The last time Rieder scored in a regular season game was his second-last game with the Los Angeles Kings, back on April 5, 2018 in a 5-4 overtime win over the Minnesota Wild. Since then? 68 regular season twirls without a red light going off.

“I’m just trying to forget about last year. I learned a lot from it, but I just want to get back to my game and show what I can do and what I did early on in my career,” said Rieder. “It was a challenge mentally, obviously not scoring a goal. And I think you just get tougher as a person and you learn to handle the mental aspect of the game and just trying to get back to being the player you normally are.”

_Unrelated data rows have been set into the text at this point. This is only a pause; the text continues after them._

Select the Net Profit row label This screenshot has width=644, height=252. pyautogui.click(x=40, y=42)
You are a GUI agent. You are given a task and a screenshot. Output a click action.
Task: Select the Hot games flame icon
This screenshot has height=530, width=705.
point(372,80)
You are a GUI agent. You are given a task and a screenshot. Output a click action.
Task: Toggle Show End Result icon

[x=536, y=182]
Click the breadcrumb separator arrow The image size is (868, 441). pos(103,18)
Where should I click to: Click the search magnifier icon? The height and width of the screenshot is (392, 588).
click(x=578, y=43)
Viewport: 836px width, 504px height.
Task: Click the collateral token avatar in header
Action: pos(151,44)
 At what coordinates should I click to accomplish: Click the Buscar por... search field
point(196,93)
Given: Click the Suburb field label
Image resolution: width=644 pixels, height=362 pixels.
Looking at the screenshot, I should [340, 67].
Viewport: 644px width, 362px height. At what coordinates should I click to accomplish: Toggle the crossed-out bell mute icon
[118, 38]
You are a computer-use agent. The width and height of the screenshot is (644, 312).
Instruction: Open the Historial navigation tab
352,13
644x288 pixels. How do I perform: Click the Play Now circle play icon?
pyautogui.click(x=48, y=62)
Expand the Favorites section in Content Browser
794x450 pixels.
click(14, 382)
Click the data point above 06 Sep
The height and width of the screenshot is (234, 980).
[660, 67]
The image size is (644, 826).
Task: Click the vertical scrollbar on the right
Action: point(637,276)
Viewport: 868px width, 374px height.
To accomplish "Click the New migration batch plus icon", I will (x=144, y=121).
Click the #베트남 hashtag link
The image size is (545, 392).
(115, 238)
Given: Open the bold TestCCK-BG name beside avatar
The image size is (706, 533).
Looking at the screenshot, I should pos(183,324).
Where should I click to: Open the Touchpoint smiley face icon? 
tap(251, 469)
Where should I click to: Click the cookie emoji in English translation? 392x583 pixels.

Rieder earned praised from the Flames coaching staff for his ability to use his speed off the rush to generate chances. He finally scored a pair of goals in the pre-season finale – fittingly against his former Edmonton Oilers teammates. One goal came off the rush, the other was a deflection off his stick in front of the net. His goals against Edmonton were his first, in any game involving NHL players, in 366 days.

The underlying numbers suggest that Rieder’s good fortune should extend into the regular season. Since the last time he scored a regular season goal, he’s registered 94 shots and 138 individual Corsi events. He leds the NHL in shots by players with zero goals in 2018-19, 27 more than the next player. His on-ice shooting percentage was 3.21%, lowest of any regular player in the league.

He was generating chances. He was generating shots. He was hitting the net on a large proportion of his shot attempts. He just wasn’t getting pucks past the goaltender. His puck luck was disasterously bad on the offensive side of things. His luck is bound to bounce back, but it remains to be seen how much it will bounce back.